On January 21, 1919, SC Reka Ticha shortened its name to Sports Club Ticha, and the kit colours were chosen to be red and white. In the same year, the Bulgarian musician Nikola Nitsov wrote the official anthem of the club.

In 1921 Sports Club Granit left the collective membership with SK Ticha due to financial disputes, becoming SC Vladislav after Polish king Władysław of Varna. Their emblem was the four-leaf clover and the kit colours were green and white which are still today the official colours of successor Cherno More. SC Vladislav was to become the first team to win the Tsar's Cup in 1925 rendering them the first champions of the Kingdom of Bulgaria. The captain, Egon Terzetta is revered by the Cherno More fans as the scorer in the final match, winning the cup for the green-white team. Later, in 1945 they will rejoin SK Ticha in a merger and the club will be known as Ticha-Vladislav.
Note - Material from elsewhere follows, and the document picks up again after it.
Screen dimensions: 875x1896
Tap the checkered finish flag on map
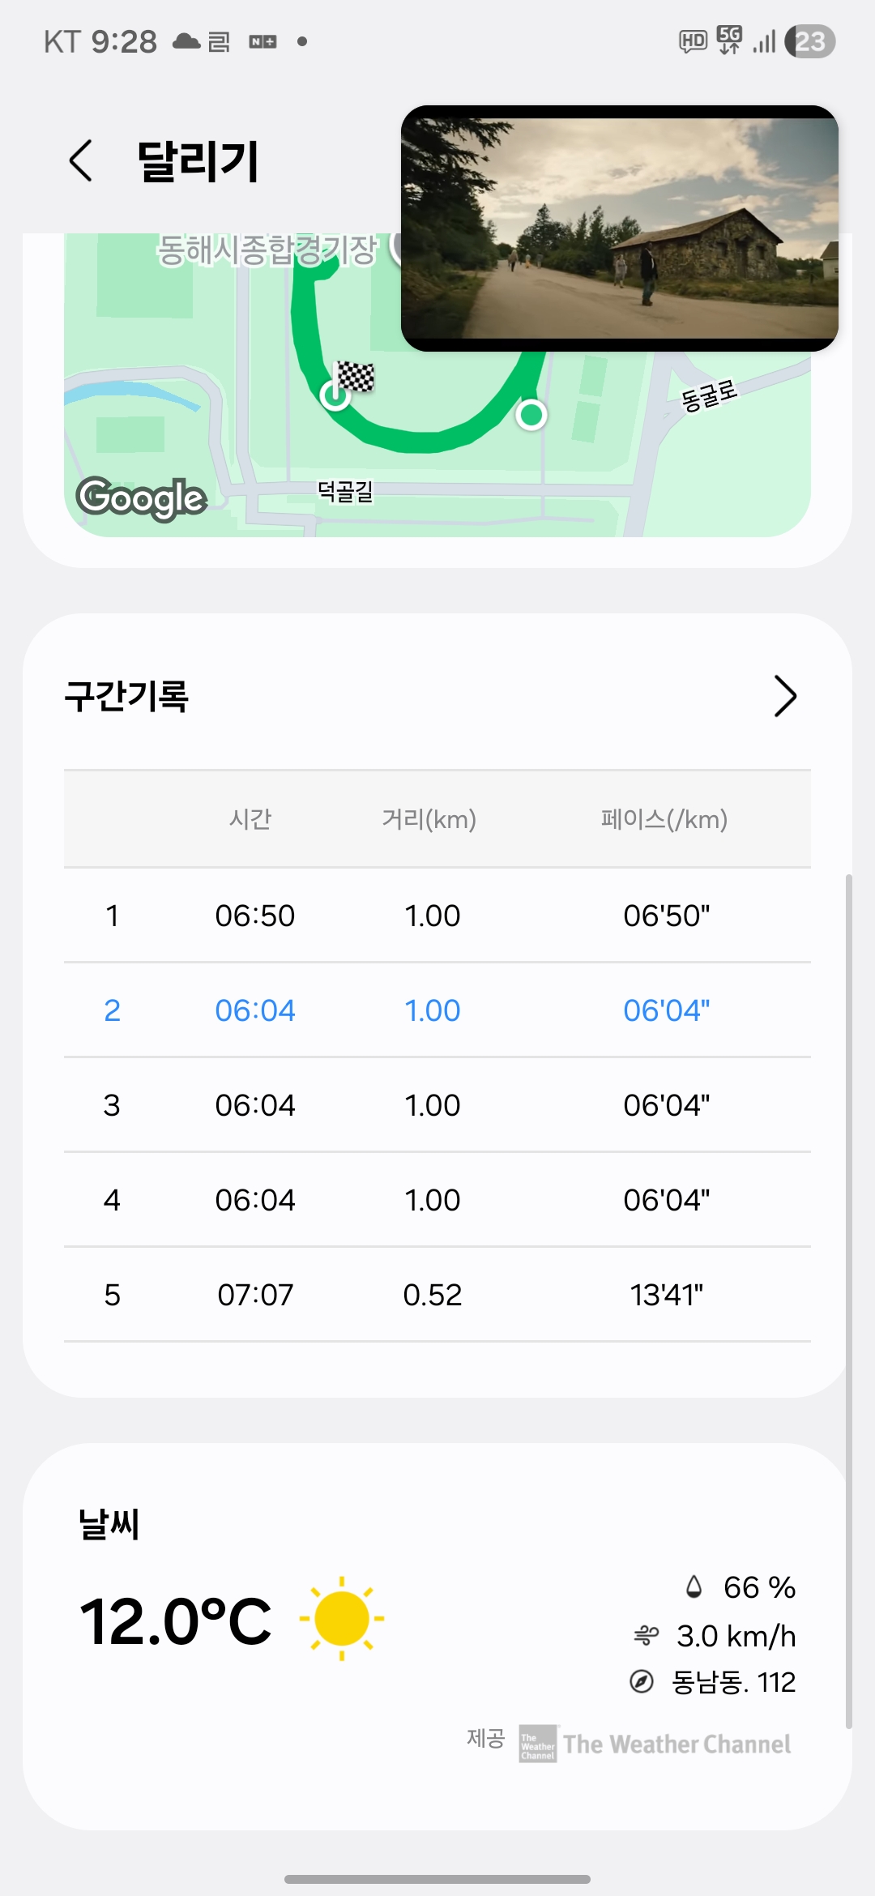point(355,378)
In 1925 SK Ticha won the București Cup, after two straight wins against Tricolor (to become later Unirea Tricolor) and Sportul Studentesc both from Bucharest. This turned to be the first international football trophy won by a Bulgarian football club, making SK Ticha the most popular club in Varna at the time.
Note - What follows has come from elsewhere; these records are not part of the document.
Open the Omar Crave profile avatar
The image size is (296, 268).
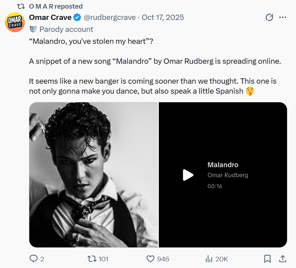point(15,22)
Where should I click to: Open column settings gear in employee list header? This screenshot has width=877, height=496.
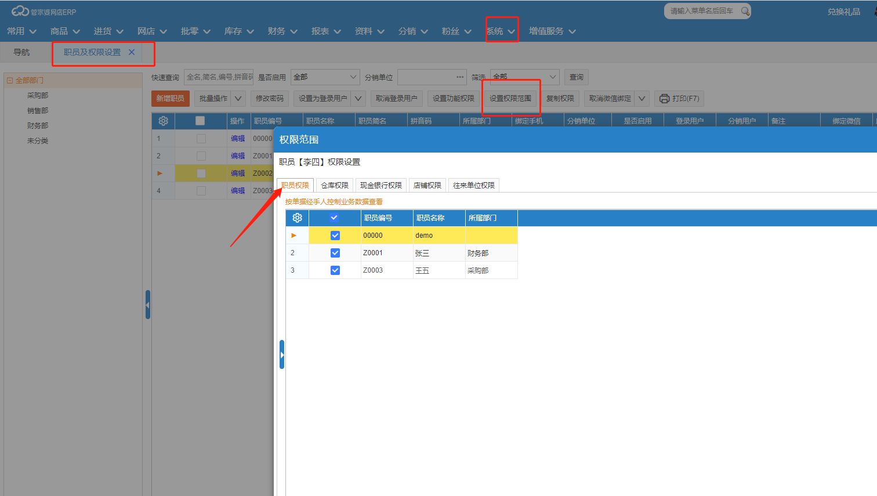[x=163, y=121]
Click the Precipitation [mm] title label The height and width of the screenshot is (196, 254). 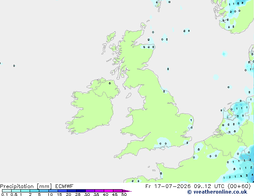(x=26, y=186)
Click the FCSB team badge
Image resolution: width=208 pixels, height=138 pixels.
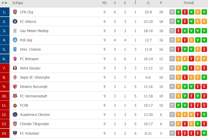pyautogui.click(x=15, y=105)
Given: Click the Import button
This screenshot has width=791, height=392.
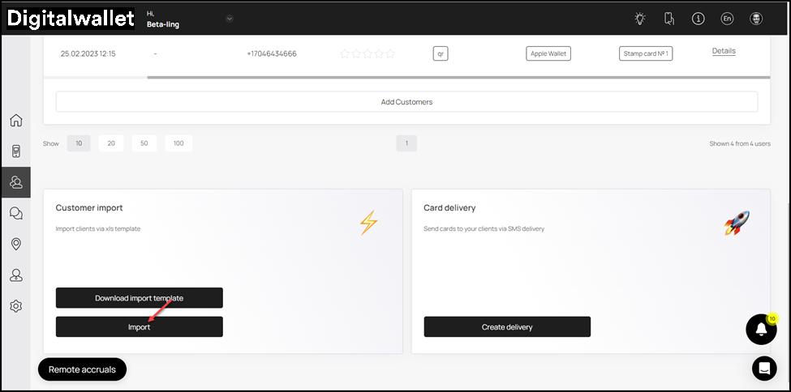Looking at the screenshot, I should 139,327.
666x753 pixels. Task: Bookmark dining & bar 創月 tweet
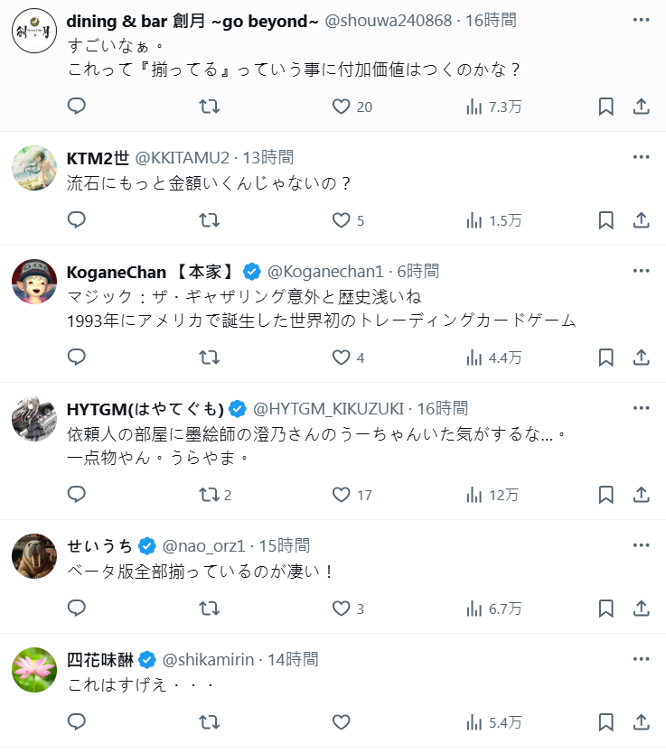(605, 107)
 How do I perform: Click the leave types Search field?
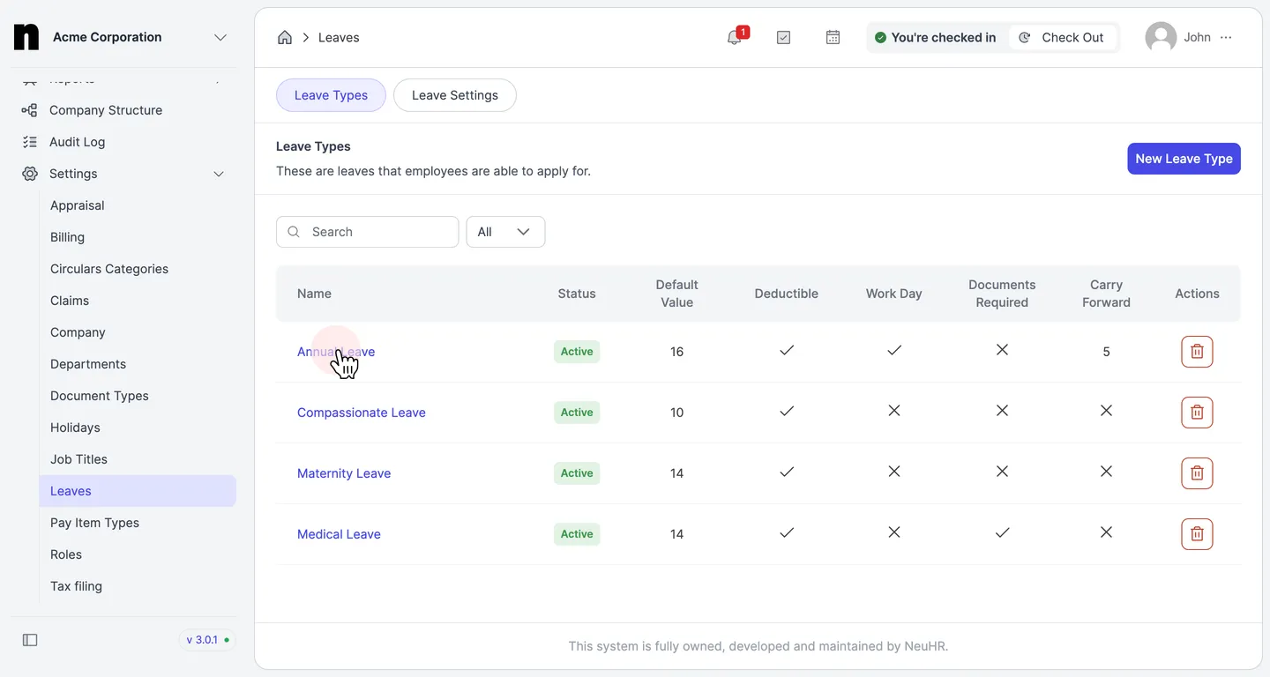[367, 232]
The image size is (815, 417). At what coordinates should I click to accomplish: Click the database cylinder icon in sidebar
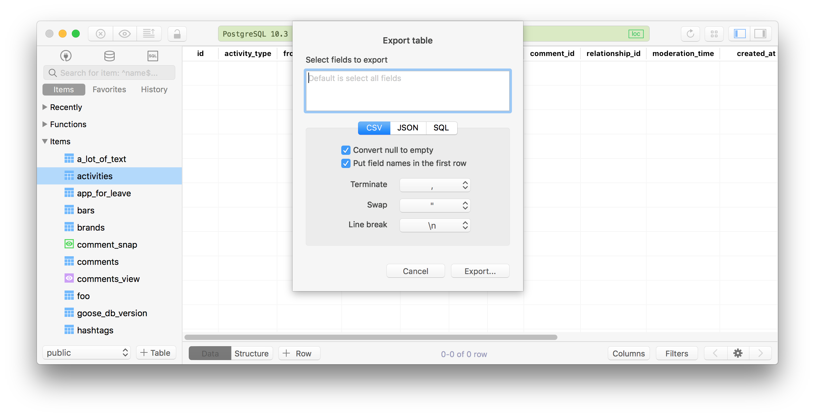109,55

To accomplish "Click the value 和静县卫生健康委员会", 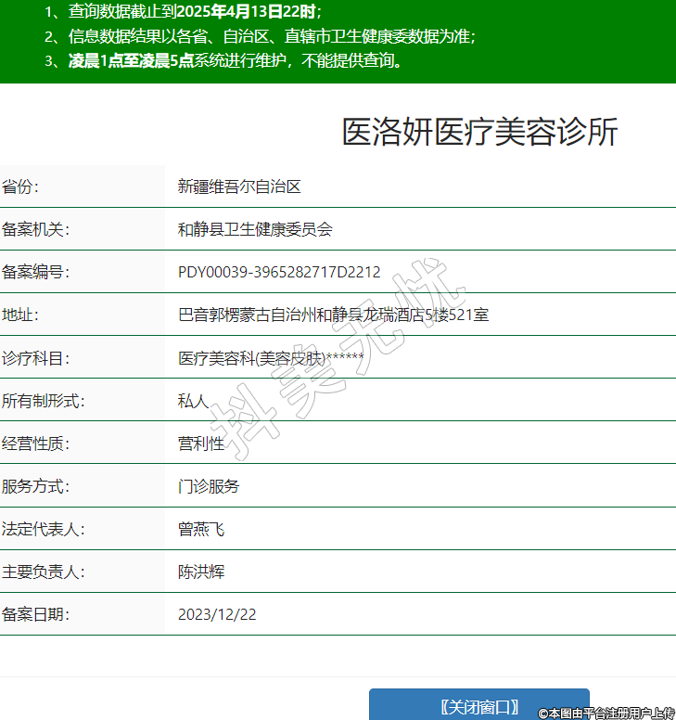I will (x=254, y=229).
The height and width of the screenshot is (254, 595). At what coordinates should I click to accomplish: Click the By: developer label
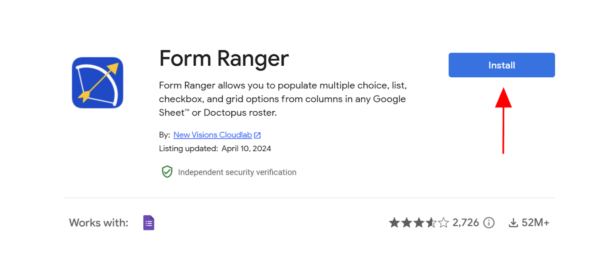pyautogui.click(x=164, y=135)
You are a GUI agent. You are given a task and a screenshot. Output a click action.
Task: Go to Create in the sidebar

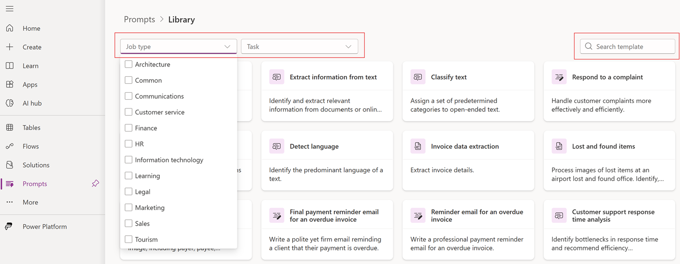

In 1935 and 1936 SK Ticha finished as runners-up in the knockout National competition. In 1938 the club became Bulgarian champions winning the first edition of the United National Football league. The members of the Championship winning team were: Ivan Saraydarov, Onik Haripyan, Garabed Garabedov, Ivan Gochev, Atanas Kovachev, Georgi Radev, Vili Petkov, Panayot Rozov, Milyu Parushev, Iliya Donchev and Dobri Baychev.

In total, 18 SK Ticha and SC Vladislav players were selected for the national team. Boyan Byanov of SK Ticha captained the National team in its first ever match against Austria in Vienna, played on 21 May 1924. The same year he also participated in the Olympic National team for the Paris games.
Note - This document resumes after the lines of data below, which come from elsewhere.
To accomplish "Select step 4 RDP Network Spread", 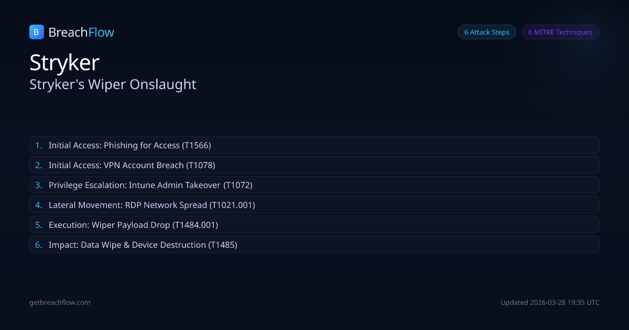I will tap(152, 205).
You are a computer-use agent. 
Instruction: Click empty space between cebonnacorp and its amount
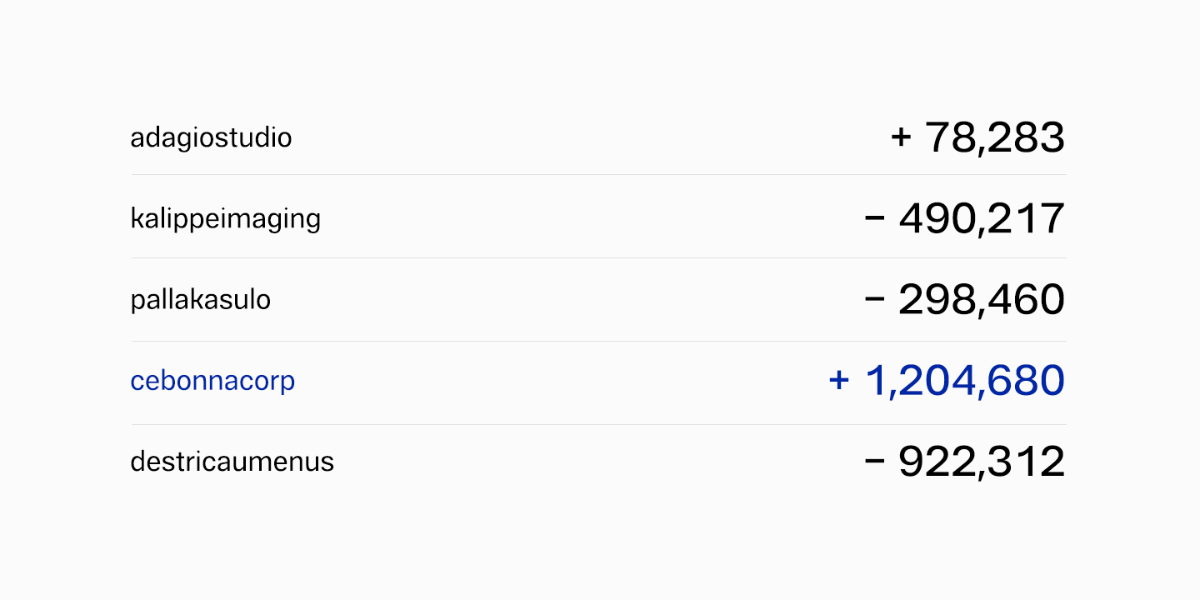click(558, 381)
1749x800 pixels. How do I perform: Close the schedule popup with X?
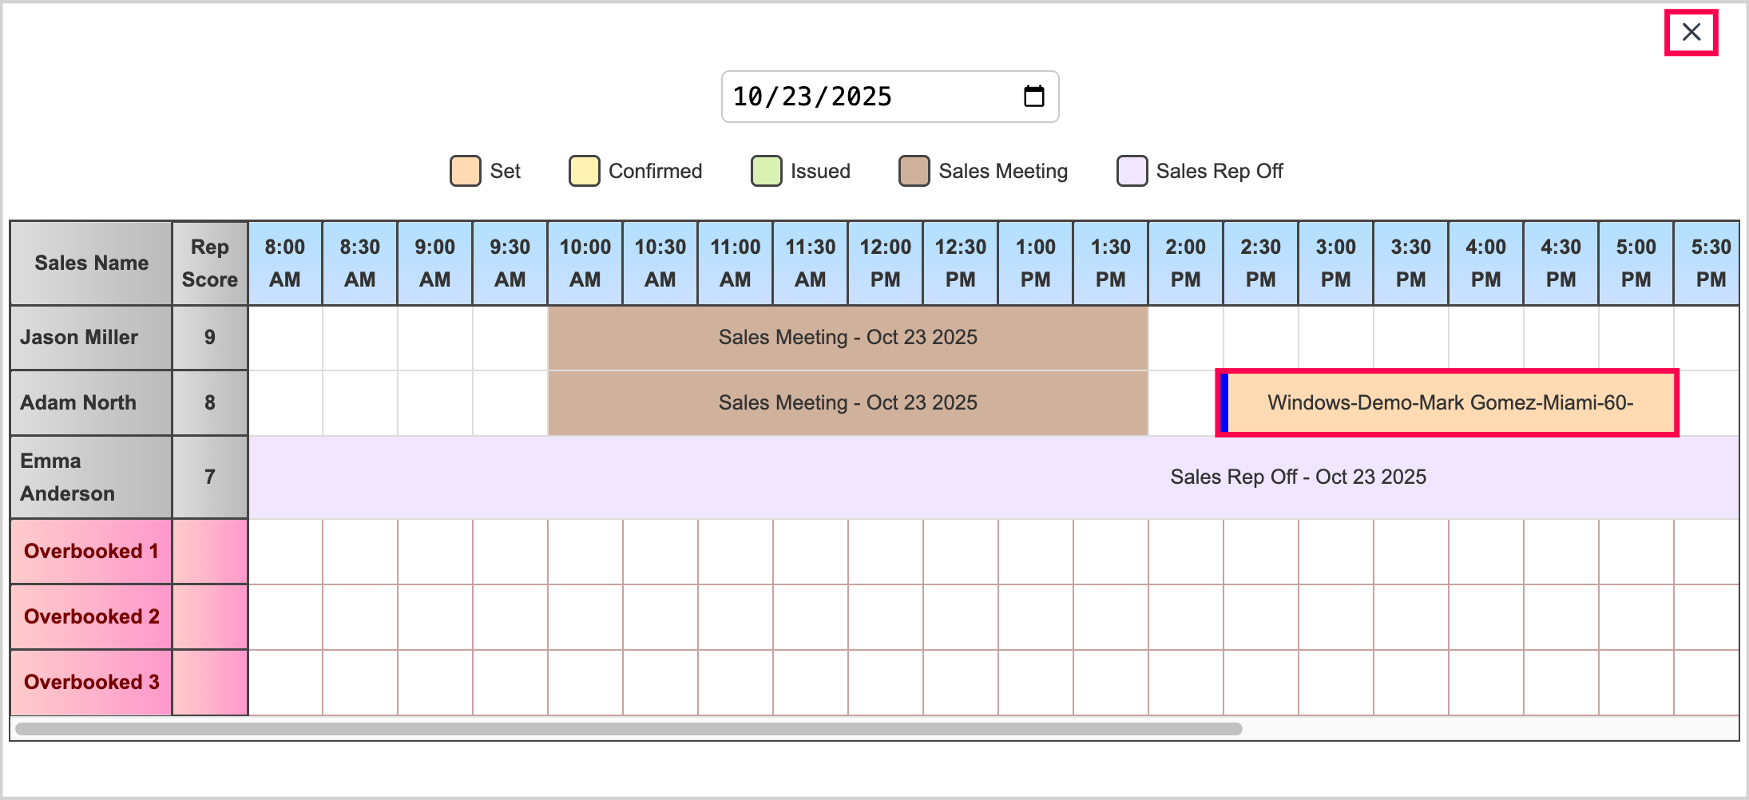click(x=1691, y=33)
===Communist era (1944-1989)===
With the establishment of Communist rule in Bulgaria after WWII, significant changes took place affecting all leading clubs without exception. It was a time for mergers, splits, changing of names and in some cases closure of clubs. All this, to suit the new vision of the new communist ruled government. On 18 February 1945, SC Ticha and SC Vladislav merged with all their available assets and the new name of the club was Ticha-Vladislav. An important issue about the merger of these two teams, and the claims by Cherno More supporters who descend from them, is that it was not as a result of bankruptcy, insolvency, bad debts or any other foul play, but the result of a decision by a political party which had absolute and unchecked power, which simply decided that there were just too many clubs in the city of Varna and that their number should be reduced.

On 11 May 1947 SC Primoretz also joined the club, now to be known as TVP. SC Primoretz practised basketball, tennis, athletics and swimming and did not have a football team. Chairman of the club was the long time SC Vladislav sportsman Aleksi Aleksiev who now became the chairman of TVP.

In 1948–49, under the name Botev, the club took part in the highest level of the first post-war league to be known as Bulgarian A Football Group or "A" RFG. Botev Varna finished 6th in a group of 10 teams with centre forward Nedko Nedev ending up as a joint top scorer of the competition with 11 goals, as many as Dimitar Milanov had scored for CDNV Sofia. Some more reorganisation, in accordance with the Soviet principles, took place in the next season. The town of Varna was renamed Stalin in honour of the Soviet dictator and stayed that way until 1956. A departmental system was applied, placing most clubs under the umbrella of two major departments, The Ministry of Defence and The Ministry of Interior. Botev Stalin went under military command and was ordered to play in the Third division (group "V") to make place for the newly formed People's Army team (ONV, later CSKA) from Sofia which started in "A" RFG straight after being founded. Although relegated by decree, the team of Botev Stalin retained most of its players and under the leadership of trainer Ivan Mokanov was promoted back to "A" RFG in 2 successive seasons, under the name VMS (which stands for Bulgarian Navy).

In 1953, VMS Stalin finished 3rd in the competition after the two leading Sofia clubs. The saddest season in the club's history is 1955. It started with 5 consecutive wins, all against Sofia teams. The hopes of title-dreaming supporters were dashed with only 1 point in the following 10 games. The team was relegated at the end of the season to be promoted back the next year under its previous name, Botev Varna.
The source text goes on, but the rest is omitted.